§ **Problem to work on**:
Report each line from the listing that the string "button" appears in.

§ **Source material**:
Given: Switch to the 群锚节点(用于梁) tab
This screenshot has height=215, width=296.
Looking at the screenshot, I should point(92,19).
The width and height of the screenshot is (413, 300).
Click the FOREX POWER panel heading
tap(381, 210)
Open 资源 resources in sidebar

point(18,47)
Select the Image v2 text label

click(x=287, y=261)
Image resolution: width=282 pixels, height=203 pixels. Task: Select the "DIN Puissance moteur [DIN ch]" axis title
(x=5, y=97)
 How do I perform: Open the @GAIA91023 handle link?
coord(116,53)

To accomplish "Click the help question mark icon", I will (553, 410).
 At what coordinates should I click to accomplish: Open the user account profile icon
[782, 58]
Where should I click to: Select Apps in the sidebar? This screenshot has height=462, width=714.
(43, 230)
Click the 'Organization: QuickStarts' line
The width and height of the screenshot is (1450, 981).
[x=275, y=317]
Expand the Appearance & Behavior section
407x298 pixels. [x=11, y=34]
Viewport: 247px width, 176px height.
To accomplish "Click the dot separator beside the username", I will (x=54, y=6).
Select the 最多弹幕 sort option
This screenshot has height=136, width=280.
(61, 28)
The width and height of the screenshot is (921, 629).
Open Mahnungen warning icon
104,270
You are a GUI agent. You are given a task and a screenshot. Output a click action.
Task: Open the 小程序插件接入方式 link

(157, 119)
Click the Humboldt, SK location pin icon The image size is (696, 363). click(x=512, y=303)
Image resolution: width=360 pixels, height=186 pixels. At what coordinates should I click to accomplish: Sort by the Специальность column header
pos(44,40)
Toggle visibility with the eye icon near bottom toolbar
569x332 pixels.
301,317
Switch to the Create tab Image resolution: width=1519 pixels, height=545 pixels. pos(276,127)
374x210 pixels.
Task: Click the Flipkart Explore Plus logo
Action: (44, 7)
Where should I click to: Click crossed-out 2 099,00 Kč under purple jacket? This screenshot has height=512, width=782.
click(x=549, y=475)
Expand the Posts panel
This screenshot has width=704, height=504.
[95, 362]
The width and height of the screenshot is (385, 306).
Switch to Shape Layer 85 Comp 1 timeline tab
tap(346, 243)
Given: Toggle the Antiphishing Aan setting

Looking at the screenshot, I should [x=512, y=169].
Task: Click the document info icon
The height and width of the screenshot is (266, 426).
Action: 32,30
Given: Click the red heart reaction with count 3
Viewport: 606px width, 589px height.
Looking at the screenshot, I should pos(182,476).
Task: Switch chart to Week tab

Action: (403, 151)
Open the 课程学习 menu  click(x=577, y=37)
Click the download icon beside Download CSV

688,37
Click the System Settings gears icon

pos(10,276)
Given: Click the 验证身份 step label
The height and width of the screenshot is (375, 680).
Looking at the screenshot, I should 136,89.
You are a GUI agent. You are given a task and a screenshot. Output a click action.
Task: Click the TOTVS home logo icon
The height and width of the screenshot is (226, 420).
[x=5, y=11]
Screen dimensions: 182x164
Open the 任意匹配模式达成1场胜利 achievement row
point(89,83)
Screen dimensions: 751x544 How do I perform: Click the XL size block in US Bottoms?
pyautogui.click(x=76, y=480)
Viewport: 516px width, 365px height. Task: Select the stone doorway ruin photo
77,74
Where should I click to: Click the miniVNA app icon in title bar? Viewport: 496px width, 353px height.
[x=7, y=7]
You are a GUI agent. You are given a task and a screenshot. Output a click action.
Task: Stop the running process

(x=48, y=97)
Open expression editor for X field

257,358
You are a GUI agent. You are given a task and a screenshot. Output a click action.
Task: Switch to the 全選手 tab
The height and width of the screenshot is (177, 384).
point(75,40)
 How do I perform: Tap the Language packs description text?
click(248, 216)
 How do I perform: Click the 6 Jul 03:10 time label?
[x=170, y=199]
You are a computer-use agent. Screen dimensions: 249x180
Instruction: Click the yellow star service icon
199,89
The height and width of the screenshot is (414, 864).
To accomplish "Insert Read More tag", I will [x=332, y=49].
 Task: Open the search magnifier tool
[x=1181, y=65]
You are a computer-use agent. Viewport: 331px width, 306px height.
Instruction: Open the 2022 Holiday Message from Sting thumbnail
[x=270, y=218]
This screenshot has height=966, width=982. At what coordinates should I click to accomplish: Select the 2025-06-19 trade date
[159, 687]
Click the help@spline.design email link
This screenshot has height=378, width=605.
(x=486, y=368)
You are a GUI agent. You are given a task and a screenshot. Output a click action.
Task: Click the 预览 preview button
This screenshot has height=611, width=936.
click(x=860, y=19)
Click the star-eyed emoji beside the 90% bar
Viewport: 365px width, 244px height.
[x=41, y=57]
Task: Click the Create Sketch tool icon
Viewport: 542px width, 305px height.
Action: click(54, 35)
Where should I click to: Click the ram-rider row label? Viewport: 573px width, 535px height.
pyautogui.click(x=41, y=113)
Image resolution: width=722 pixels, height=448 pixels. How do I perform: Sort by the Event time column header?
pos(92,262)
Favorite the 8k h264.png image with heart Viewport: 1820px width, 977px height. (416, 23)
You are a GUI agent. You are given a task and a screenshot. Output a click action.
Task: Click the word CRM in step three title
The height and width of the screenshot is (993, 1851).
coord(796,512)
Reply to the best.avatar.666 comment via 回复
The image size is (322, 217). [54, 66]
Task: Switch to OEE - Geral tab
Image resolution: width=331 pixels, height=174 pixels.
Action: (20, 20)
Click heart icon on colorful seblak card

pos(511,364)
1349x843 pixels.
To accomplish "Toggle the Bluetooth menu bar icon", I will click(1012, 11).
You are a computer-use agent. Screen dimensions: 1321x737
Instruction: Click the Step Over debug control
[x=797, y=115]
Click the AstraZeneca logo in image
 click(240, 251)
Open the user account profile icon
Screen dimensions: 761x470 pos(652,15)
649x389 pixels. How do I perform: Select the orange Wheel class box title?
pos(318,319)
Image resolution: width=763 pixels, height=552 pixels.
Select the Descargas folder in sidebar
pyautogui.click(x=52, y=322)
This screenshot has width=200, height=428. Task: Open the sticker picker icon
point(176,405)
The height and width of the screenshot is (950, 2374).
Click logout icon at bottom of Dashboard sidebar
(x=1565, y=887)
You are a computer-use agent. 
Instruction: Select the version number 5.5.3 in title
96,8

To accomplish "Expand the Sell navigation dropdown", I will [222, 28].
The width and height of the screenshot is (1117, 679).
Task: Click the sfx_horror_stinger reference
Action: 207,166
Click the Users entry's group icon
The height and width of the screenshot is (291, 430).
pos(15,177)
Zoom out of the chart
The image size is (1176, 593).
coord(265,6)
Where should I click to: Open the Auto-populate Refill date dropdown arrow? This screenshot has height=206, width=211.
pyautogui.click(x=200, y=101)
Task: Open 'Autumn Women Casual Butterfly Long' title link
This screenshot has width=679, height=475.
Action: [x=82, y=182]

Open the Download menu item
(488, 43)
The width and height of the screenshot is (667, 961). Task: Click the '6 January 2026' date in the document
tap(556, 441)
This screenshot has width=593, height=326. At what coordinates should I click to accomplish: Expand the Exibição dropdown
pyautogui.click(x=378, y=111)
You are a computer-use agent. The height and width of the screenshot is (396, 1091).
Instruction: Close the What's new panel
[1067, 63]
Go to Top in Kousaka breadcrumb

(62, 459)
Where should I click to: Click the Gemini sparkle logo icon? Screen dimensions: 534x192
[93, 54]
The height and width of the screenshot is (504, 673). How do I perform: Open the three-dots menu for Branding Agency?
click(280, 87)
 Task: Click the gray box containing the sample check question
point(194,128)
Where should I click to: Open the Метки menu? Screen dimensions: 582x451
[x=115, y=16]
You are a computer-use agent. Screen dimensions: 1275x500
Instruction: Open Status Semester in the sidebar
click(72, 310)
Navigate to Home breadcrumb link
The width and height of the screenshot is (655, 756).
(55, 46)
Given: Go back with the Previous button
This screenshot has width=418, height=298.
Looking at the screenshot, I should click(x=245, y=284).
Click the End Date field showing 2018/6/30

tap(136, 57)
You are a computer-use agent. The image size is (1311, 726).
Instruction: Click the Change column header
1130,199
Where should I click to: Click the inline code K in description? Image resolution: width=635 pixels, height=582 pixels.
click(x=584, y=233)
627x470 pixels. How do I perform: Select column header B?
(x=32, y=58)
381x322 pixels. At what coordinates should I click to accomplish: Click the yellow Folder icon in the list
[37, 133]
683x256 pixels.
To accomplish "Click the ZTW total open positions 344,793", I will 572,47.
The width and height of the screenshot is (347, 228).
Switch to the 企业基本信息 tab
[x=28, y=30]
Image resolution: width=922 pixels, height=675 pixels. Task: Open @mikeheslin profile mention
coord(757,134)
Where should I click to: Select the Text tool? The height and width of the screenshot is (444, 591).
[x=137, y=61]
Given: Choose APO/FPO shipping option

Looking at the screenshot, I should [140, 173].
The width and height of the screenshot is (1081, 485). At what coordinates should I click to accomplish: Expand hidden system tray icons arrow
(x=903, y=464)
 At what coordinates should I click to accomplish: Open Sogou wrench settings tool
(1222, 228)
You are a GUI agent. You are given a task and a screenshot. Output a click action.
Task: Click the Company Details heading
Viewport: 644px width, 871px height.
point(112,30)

§ **Answer area**:
Task: Click the 预览 preview button
Given: Go back with the Previous button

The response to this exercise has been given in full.